Едва ли не все русские газеты и журналы писали о постановке с возмущением, а булгаринская реакционная газета «Северная пчела» даже поставила под сомнение благонамеренность людей, причастных к спектаклю. И лишь известный критик Аполлон Григорьев в статье, опубликованной в журнале «Москвитянин», высказал догадку, совершенно правильно определившую цель и смысл комедии «Фантазия».

«Со своей стороны, – писал он, – мы видим в фантазии гг. Y и Z злую и меткую, хотя грубую пародию на произведения современной драматургии, которые все основаны на такого же рода нелепостях. Ирония тут явная – в эпитетах, придаваемых действующим лицам, в баснословной нелепости положений. Здесь только доведено до нелепости и представлено в общей картине то, что по частям найдется в каждом из имеющих успех водевилей. Пародия гг. Y и Z не могла иметь успеха потому, что не пришел еще час пародируемых ими произведений».

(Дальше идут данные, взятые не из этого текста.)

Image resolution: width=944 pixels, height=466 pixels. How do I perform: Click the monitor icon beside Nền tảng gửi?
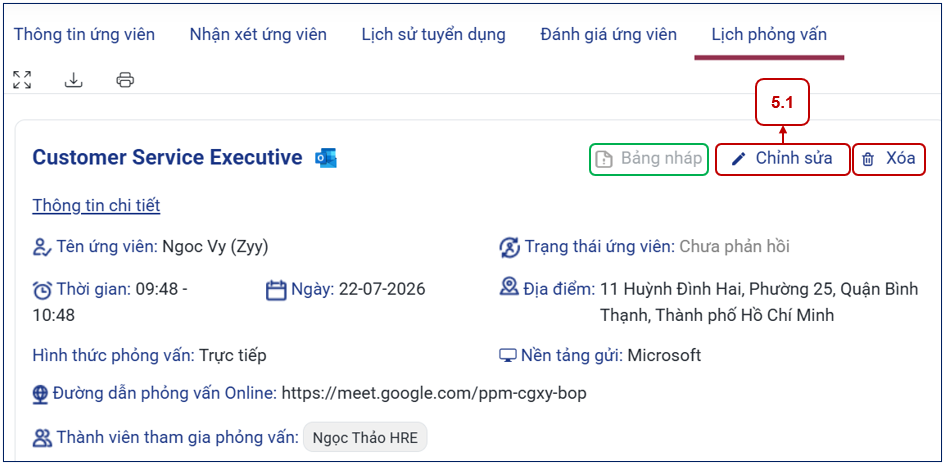pos(509,356)
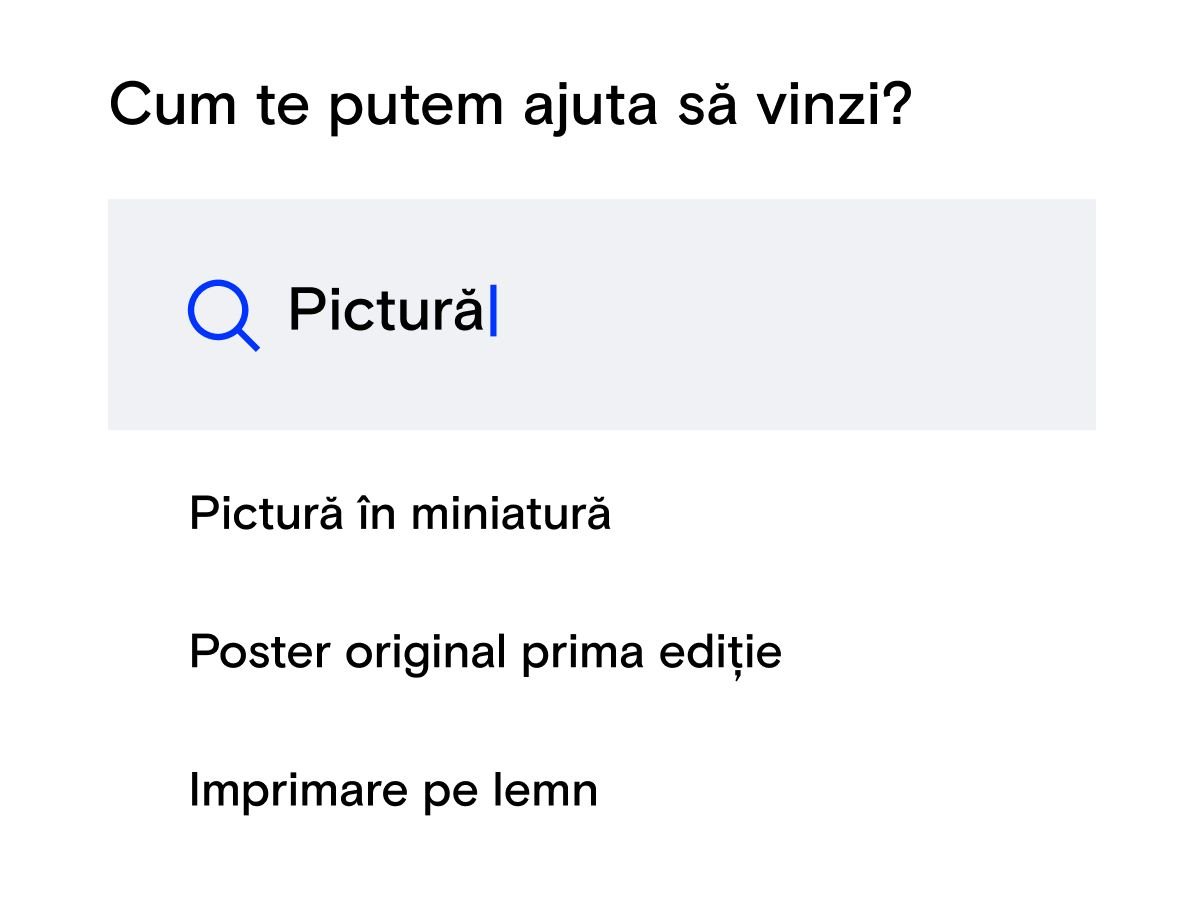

За последними литерами латинского алфавита, которыми была подписана комедия, скрывались Алексей Константинович Толстой и Алексей Михайлович Жемчужников, тогда еще молодые люди, которым предстояло занять свое место в когорте выдающихся русских поэтов. Алексей Толстой еще только начинал писать свои лирические стихи, которые почти все и по многу раз будут потом положены на музыку, и едва ли не половина – Римским-Корсаковым и Чайковским. Он еще не написал своих сатир, которые в списках будут ходить по всей России. Он еще только начал работать над историческим романом «Князь Серебряный». Еще не созрел у него замысел замечательных трагедий «Смерть Иоанна Грозного», «Царь Федор Иоаннович», «Царь Борис».

Толстой в полной мере обладал тем качеством русского человека, которое Пушкин называл «веселым лукавством ума», что отличало и его двоюродных братьев Жемчужниковых – Алексея, Александра, Владимира и Льва, принимавших деятельное участие в том, чему предстояло выкристаллизоваться в Козьму Пруткова.

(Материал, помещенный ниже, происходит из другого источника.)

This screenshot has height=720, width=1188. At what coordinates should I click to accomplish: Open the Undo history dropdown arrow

Мать Жемчужниковых (родная сестра матери Толстого) рано умерла, они воспитывались в различных закрытых учебных заведениях. Известны их веселый нрав и похождения в более зрелые лета, мемуарная литература полна легенд об этом. Но нигде еще не приводились воспоминания Н. А. Крылова, отца замечательного кораблестроителя А. Н. Крылова.

В Первом кадетском корпусе, где он учился вместе с Жемчужниковыми, воспитанников секли. Но юные Жемчужниковы не теряли чувства юмора.

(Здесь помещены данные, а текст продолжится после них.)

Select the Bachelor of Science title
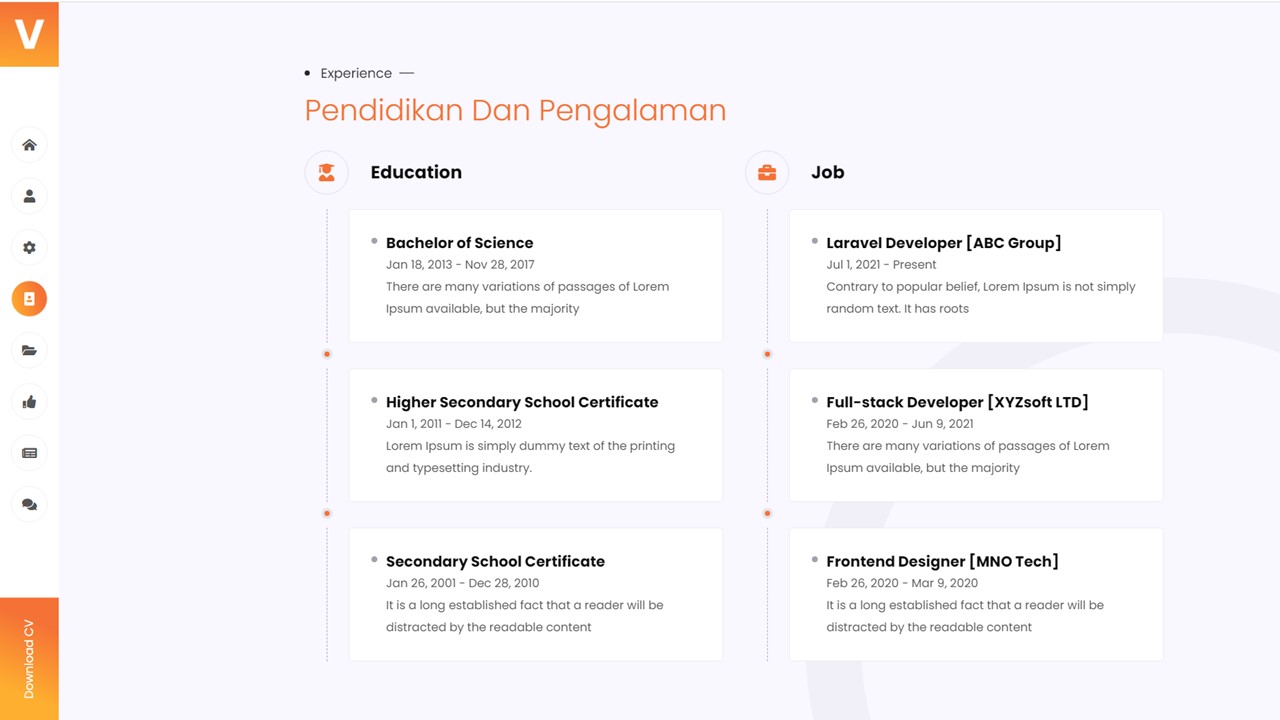1280x720 pixels. coord(459,243)
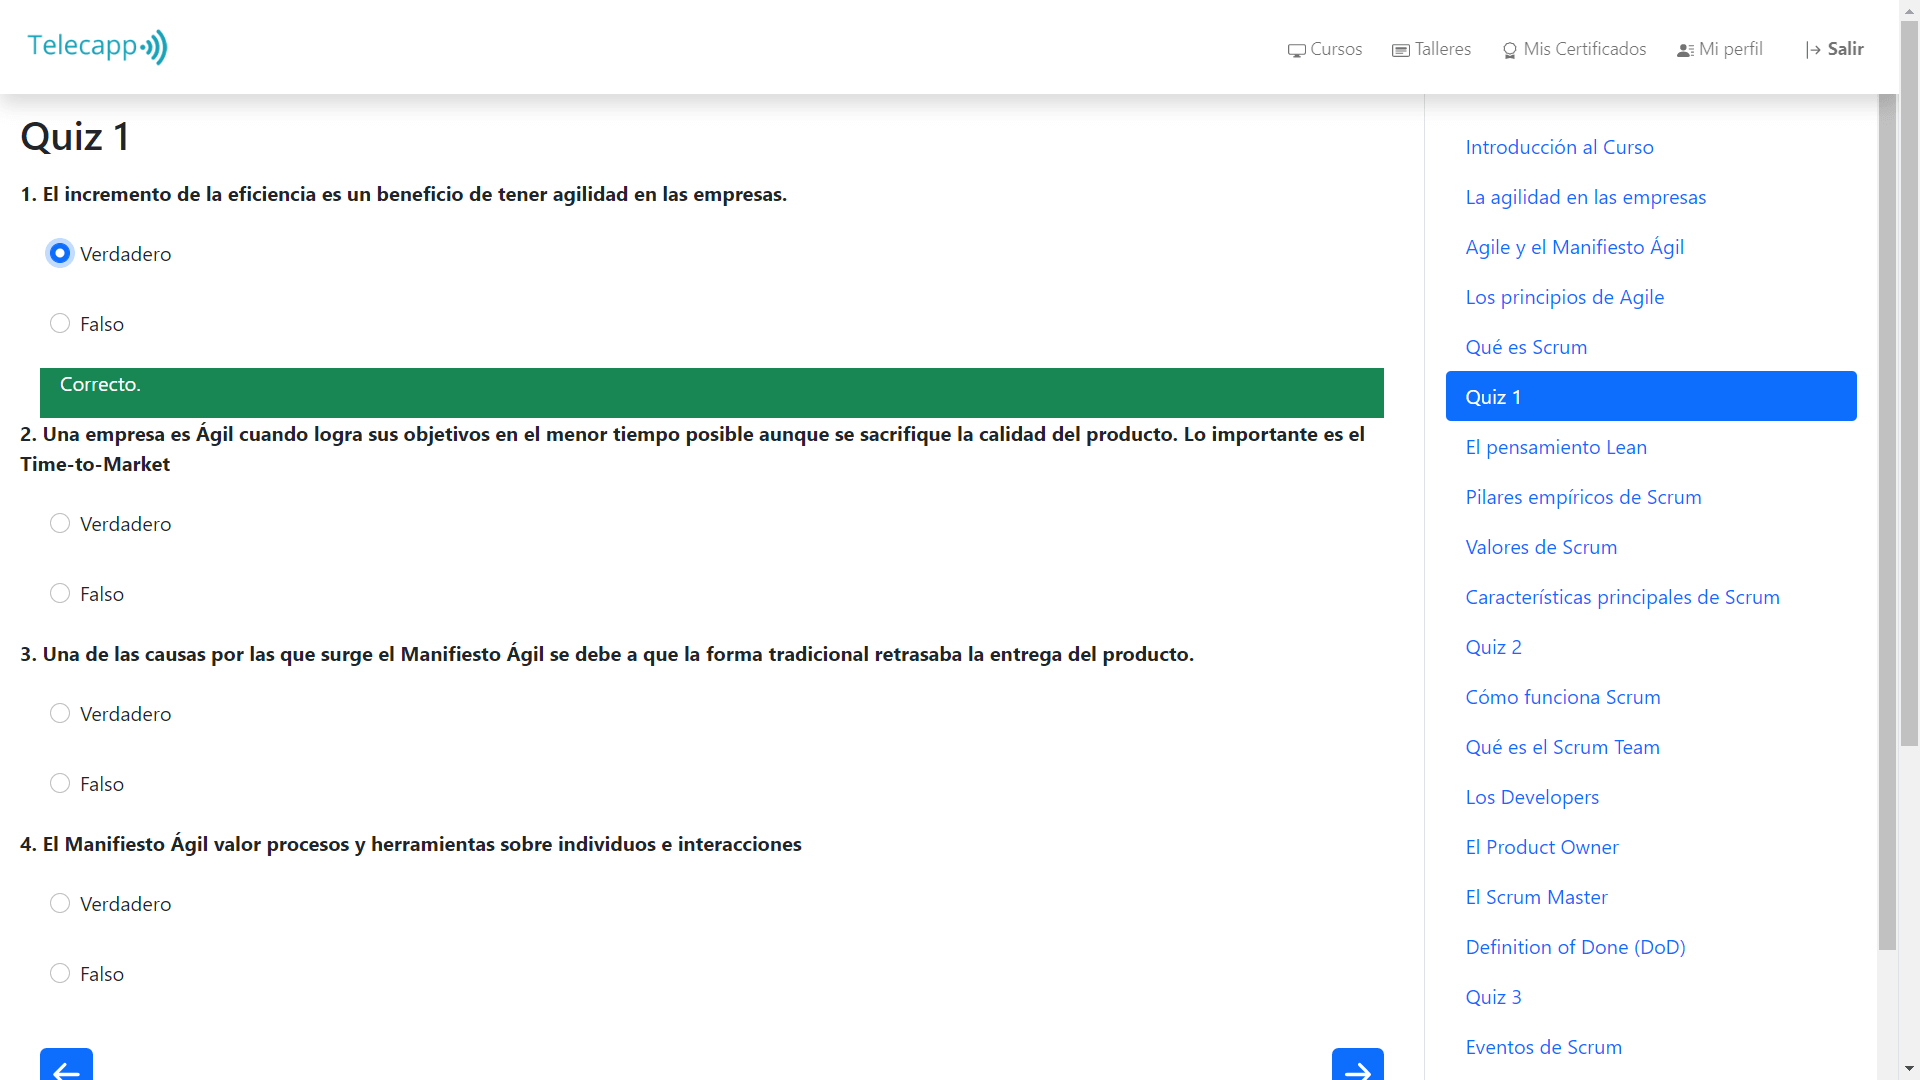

Друг друга кадеты звали только по фамилии. Однофамильцы получали порядковые номера, братья различались по цвету волос. «Так и братьев Жемчужниковых звали одного – «рыженький», а другого – «серенький», – писал Н. А. Крылов. – И вот этот «серенький» в 12—14 лет от роду так дурачил и околпачивал все корпусное начальство, что невольно остался у меня в памяти. Впоследствии он, кажется, составлял сборный псевдоним: «Кузьма Прутков», который состоял из А. К. Толстого и братьев Жемчужниковых.

Первая шалость «серенького» была еще в 1-м приготовительном классе, в котором сидело 40 человек мелюзги от 10 до 12 лет. Ждали нового учителя естественной истории. Входит «серенький» и громогласно объявляет, что он сейчас видел нового учителя: гусар, высокий, стройный, красавец, усищи до плеч, шпоры золотые и сабля отточена. Под этим впечатлением все приосанились, чтобы встретить бравого гусара, и вдруг инспектор вводит штафирку с впалой грудью, маленького, тщедушного и на кривых ногах. Неудержимый хохот всего класса озадачил инспектора Кушакевича и нового учителя. Кадеты долго не могли успокоиться, часто раздавались фырканья, которые заражали весь класс…»

Именно эта мистификация юных Жемчужниковых лучше всего передает прутковский дух, комический эффект столкновения прекрасного мифа с жалкой действительностью, врожденное чувство смешного у создателей веселого образа.

Когда Жемчужниковы подросли, они чаще стали встречаться со своим старшим двоюродным братом А. К. Толстым, который читал им свои, тогда еще не опубликованные стихи. Все они посвящали вообще много времени поэзии, увлекались чтением Пушкина, Гомера в переводах Гне-дича. Декламировали стихи Бенедиктова, Щербины… Дурачась, молодые люди сочиняли шутливые подражания известным поэтам. По образцу печатавшихся в газетах изречений великих людей придумывали свои, произнося банальности с напыщенным видом. Афоризмы обычно содержат претензии их авторов на открытие непреложных истин. Молодые люди удачно подметили относительность таких «истин», поскольку нередко находился афоризм, утверждавший нечто совершенно другое.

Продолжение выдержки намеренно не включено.